■ **What you need to do**
Down to the last line below, repeat the entries word for word and drop the pictures.

■ **Data records**

————

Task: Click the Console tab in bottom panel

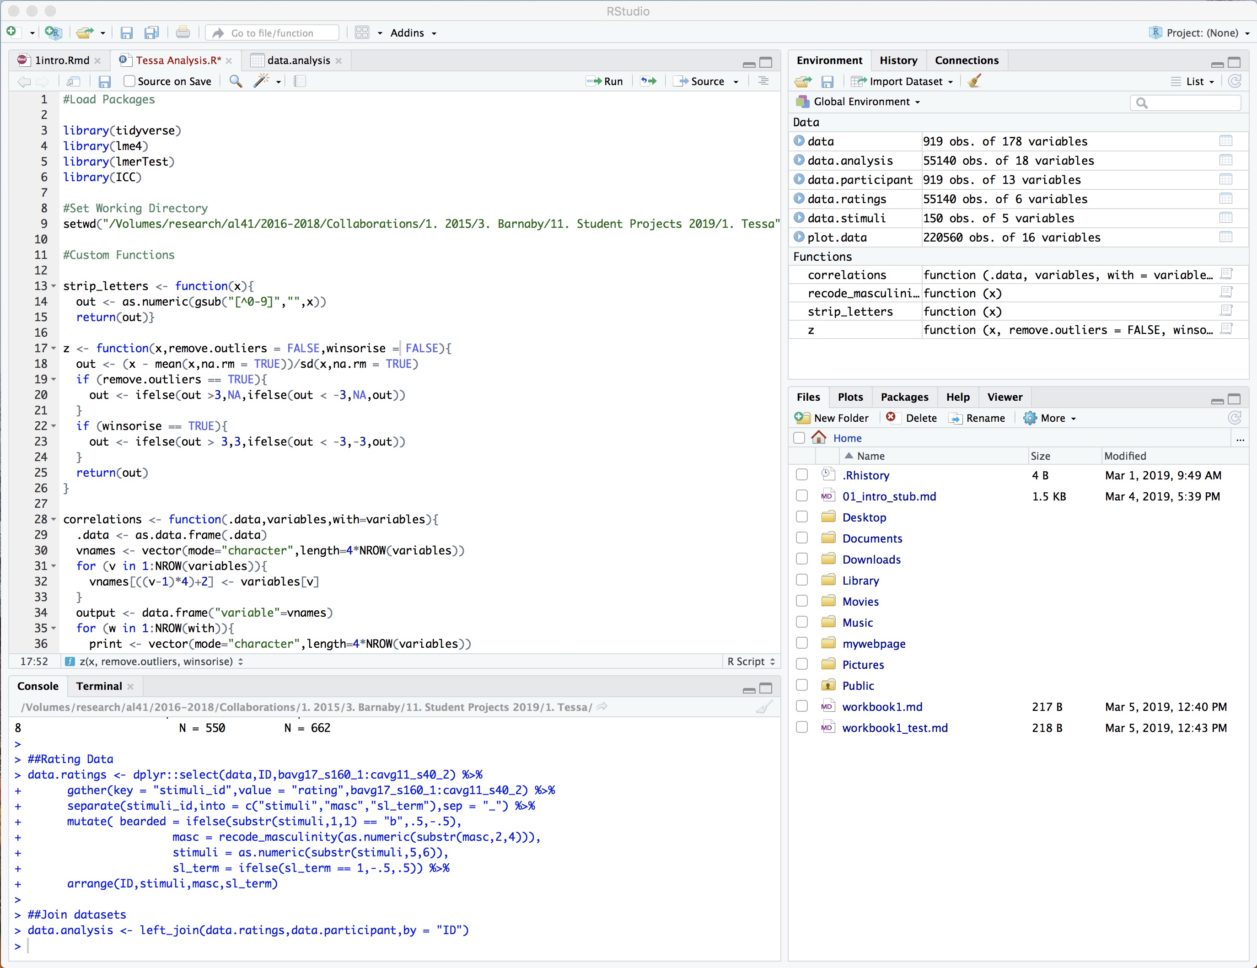Action: coord(37,686)
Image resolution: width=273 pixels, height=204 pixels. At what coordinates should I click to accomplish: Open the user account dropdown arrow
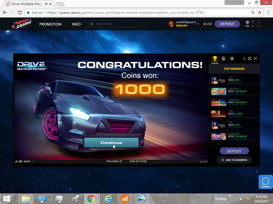[198, 24]
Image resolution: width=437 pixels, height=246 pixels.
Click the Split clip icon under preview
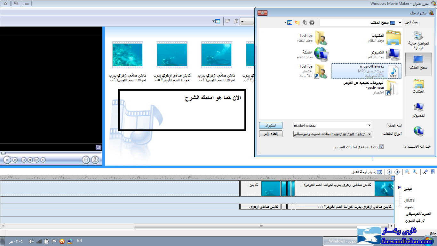tap(86, 160)
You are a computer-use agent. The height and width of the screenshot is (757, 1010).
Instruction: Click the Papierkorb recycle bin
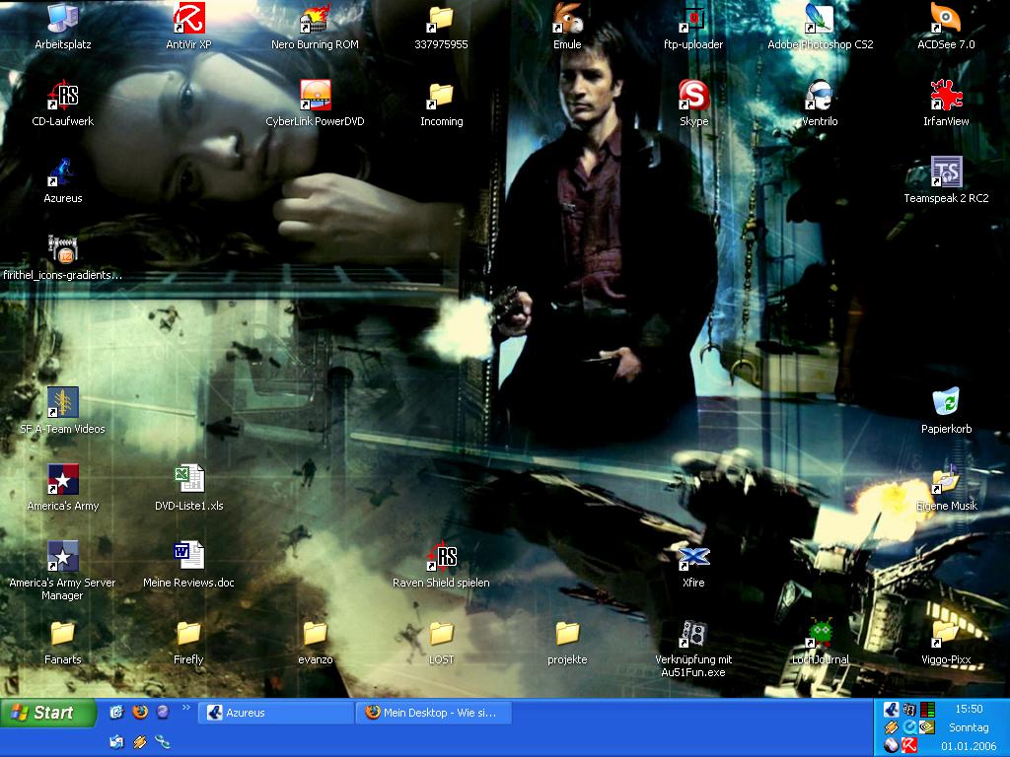tap(946, 403)
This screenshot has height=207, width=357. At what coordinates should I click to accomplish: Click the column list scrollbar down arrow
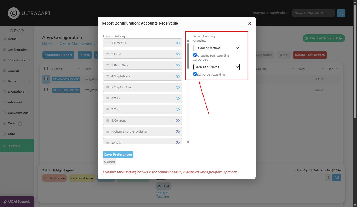[188, 142]
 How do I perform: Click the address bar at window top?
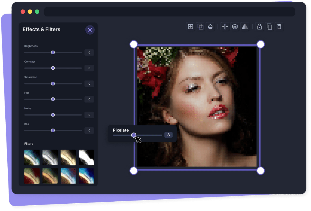(169, 12)
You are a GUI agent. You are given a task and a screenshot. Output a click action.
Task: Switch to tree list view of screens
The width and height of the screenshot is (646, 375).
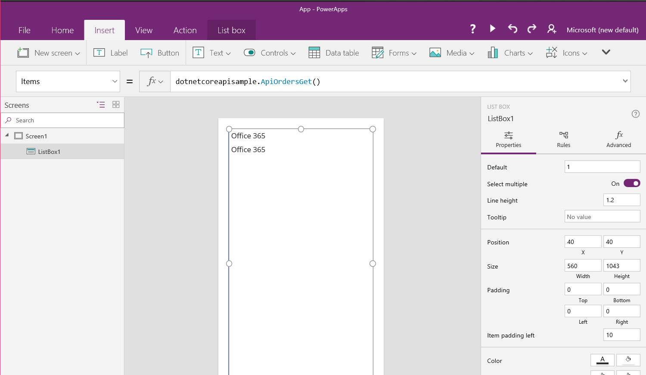coord(101,105)
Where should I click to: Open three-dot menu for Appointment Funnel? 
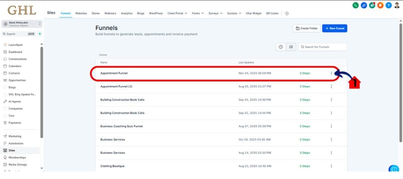tap(331, 73)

————

■ **Task output**
Task: Click the Console tab in bottom panel

Action: coord(37,686)
Image resolution: width=273 pixels, height=204 pixels. At what coordinates should I click to accomplish: Open the user account dropdown arrow
[198, 24]
Image resolution: width=437 pixels, height=246 pixels.
Click the Split clip icon under preview
tap(86, 160)
You are a computer-use agent. The height and width of the screenshot is (757, 1010).
Instruction: Click the Papierkorb recycle bin
tap(946, 403)
This screenshot has height=207, width=357. At what coordinates should I click to accomplish: Click the column list scrollbar down arrow
[188, 142]
 How do I perform: Click the address bar at window top?
(169, 12)
You are a GUI agent. You are given a task and a screenshot. Output a click action.
Task: Switch to tree list view of screens
The width and height of the screenshot is (646, 375).
coord(101,105)
Where should I click to: Open three-dot menu for Appointment Funnel? 
tap(331, 73)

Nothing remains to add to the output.